Summary: RPM build fails of 20.11.5
Product: Slurm Reporter: Ward Poelmans <ward.poelmans>
Component: Build System and PackagingAssignee: Tim McMullan <mcmullan>
Status: RESOLVED FIXED QA Contact:
Severity: 4 - Minor Issue    
Priority: --- CC: nate
Version: 20.11.4   
Hardware: Linux   
OS: Linux   
Site: VUB Alineos Sites: ---
Atos/Eviden Sites: --- Confidential Site: ---
Coreweave sites: --- Cray Sites: ---
DS9 clusters: --- HPCnow Sites: ---
HPE Sites: --- IBM Sites: ---
NOAA SIte: --- OCF Sites: ---
Recursion Pharma Sites: --- SFW Sites: ---
SNIC sites: --- Linux Distro: CentOS
Machine Name: CLE Version:
Version Fixed: 20.11.5 Target Release: ---
DevPrio: --- Emory-Cloud Sites: ---

Description Ward Poelmans 2021-03-16 04:10:37 MDT
The branch slurm-20.11 has some issue with the RPM spec file:

- prolog.example and job_submit.lua.example are not installed but they are part of the %files section. Fix:

@@ -411,6 +411,8 @@ install -D -m644 etc/slurmrestd.service  %{buildroot}/%{_unitdir}/slurmrestd.ser
 
 install -D -m644 etc/cgroup.conf.example %{buildroot}/%{_sysconfdir}/cgroup.conf.example
 install -D -m644 etc/slurm.conf.example %{buildroot}/%{_sysconfdir}/slurm.conf.example
+install -D -m644 etc/prolog.example %{buildroot}/%{_sysconfdir}/prolog.example
+install -D -m644 etc/job_submit.lua.example %{buildroot}/%{_sysconfdir}/job_submit.lua.example
 install -D -m600 etc/slurmdbd.conf.example %{buildroot}/%{_sysconfdir}/slurmdbd.conf.example
 install -D -m644 etc/cli_filter.lua.example %{buildroot}/%{_sysconfdir}/cli_filter.lua.example
 install -D -m755 contribs/sjstat %{buildroot}/%{_bindir}/sjstat

- the new tmp plugin has a config file 'namespace.conf'. It tries to install a man page for it to /usr/share/man/man5/namespace.conf.5.gz but that fails as pam (on CentOS 7.9 at least) has already installed that file.  It will need a new name.


Both errors suggest that building and installing slurm as RPM are not part of the automatic testing.
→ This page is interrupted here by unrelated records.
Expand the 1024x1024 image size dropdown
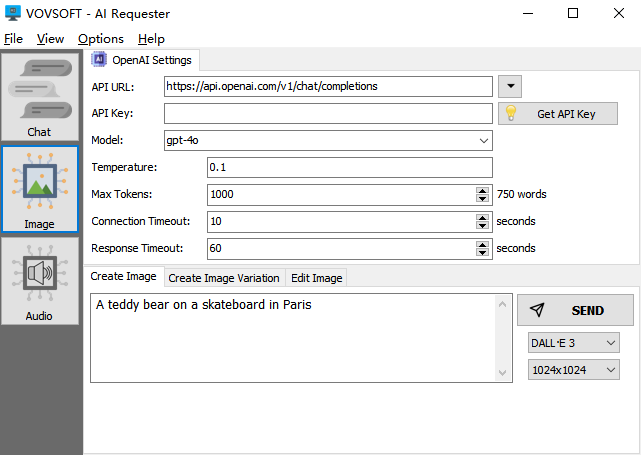Viewport: 641px width, 455px height. pyautogui.click(x=573, y=370)
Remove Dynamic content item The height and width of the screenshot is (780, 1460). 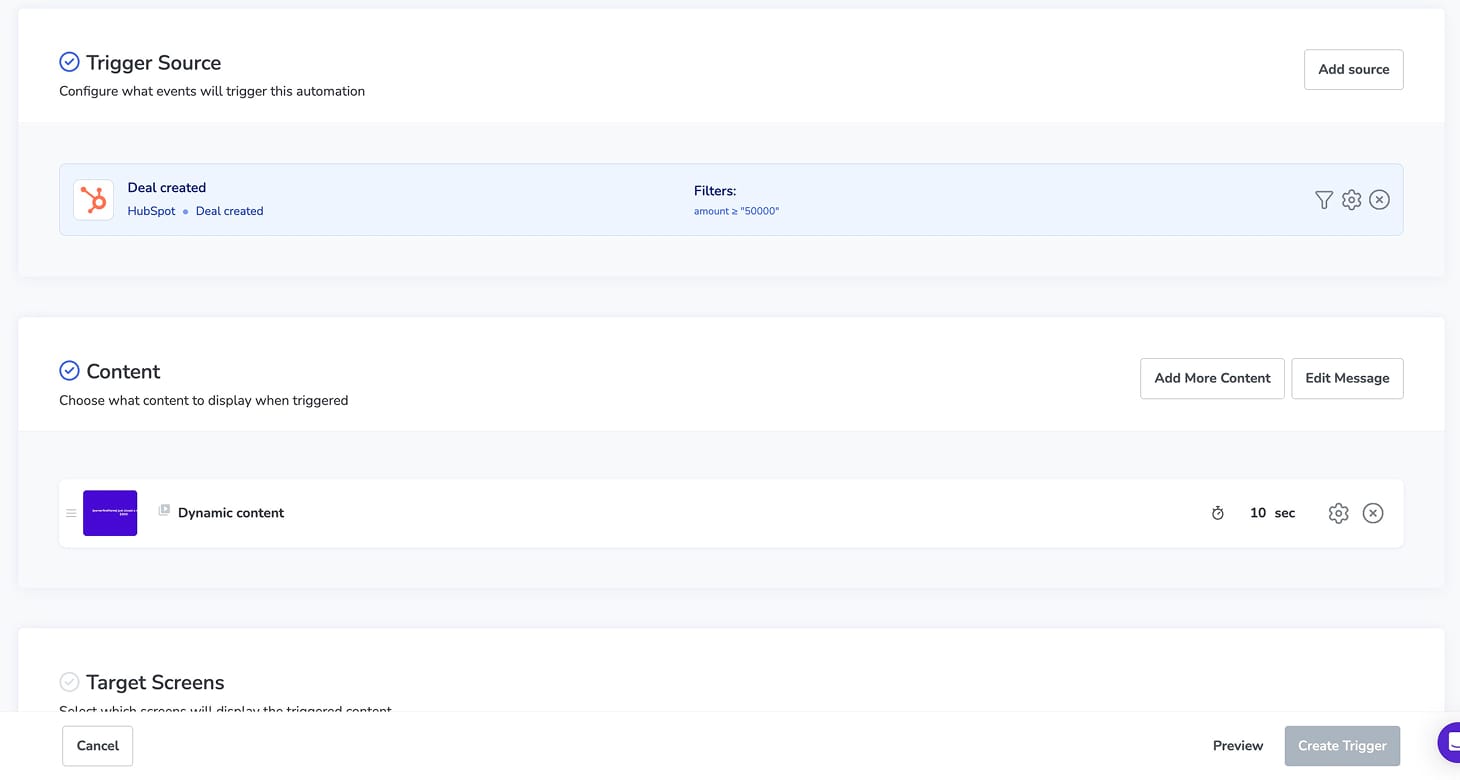tap(1373, 513)
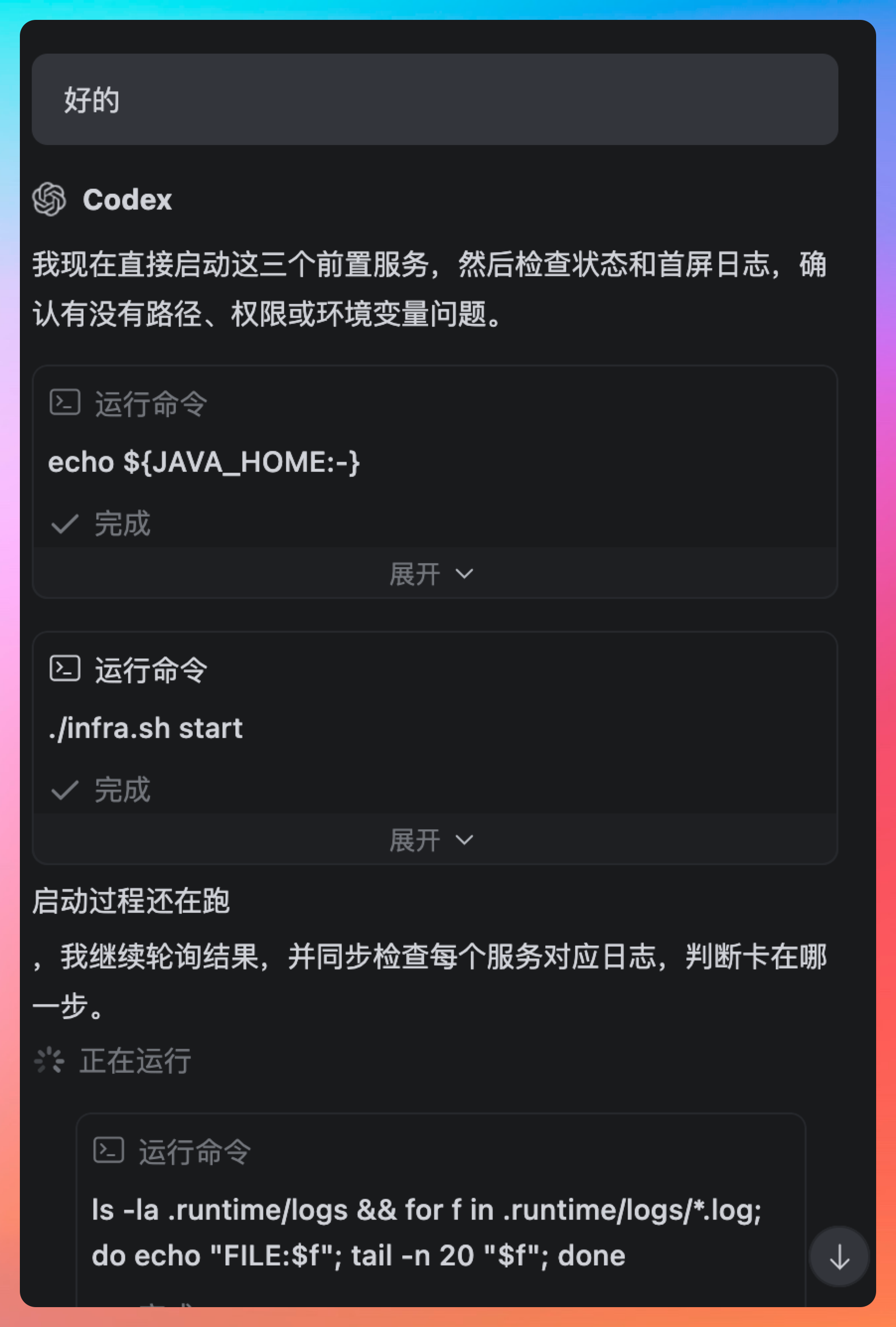
Task: Click terminal icon on infra.sh start card
Action: (65, 668)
Could that be added to avoid this?
Comment 8 Tim McMullan 2021-03-16 13:49:29 MDT
Hi Ward,

Thank you for reporting this!  We have pushed fixes to both issues and they will be included in the 20.11.5 release.  It is worth noting that as of these changes, "namespace.conf" is now "job_container.conf", so if you were testing this without using RPMs you will need to rename that configuration file.
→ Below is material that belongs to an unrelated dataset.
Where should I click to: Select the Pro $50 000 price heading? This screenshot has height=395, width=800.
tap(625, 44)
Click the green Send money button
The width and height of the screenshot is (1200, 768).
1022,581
I think it makes sense to test building/installing from the spec file internally to help catch these issues faster, and we are working on adding tests to catch situations like this faster!

Thanks again, and please let us know if there are any other issues!
--Tim
Comment 9 Ward Poelmans 2021-03-17 01:57:14 MDT
Thanks for the quick fix.

If you're interested, I can give you a github action file that will do these tests for you?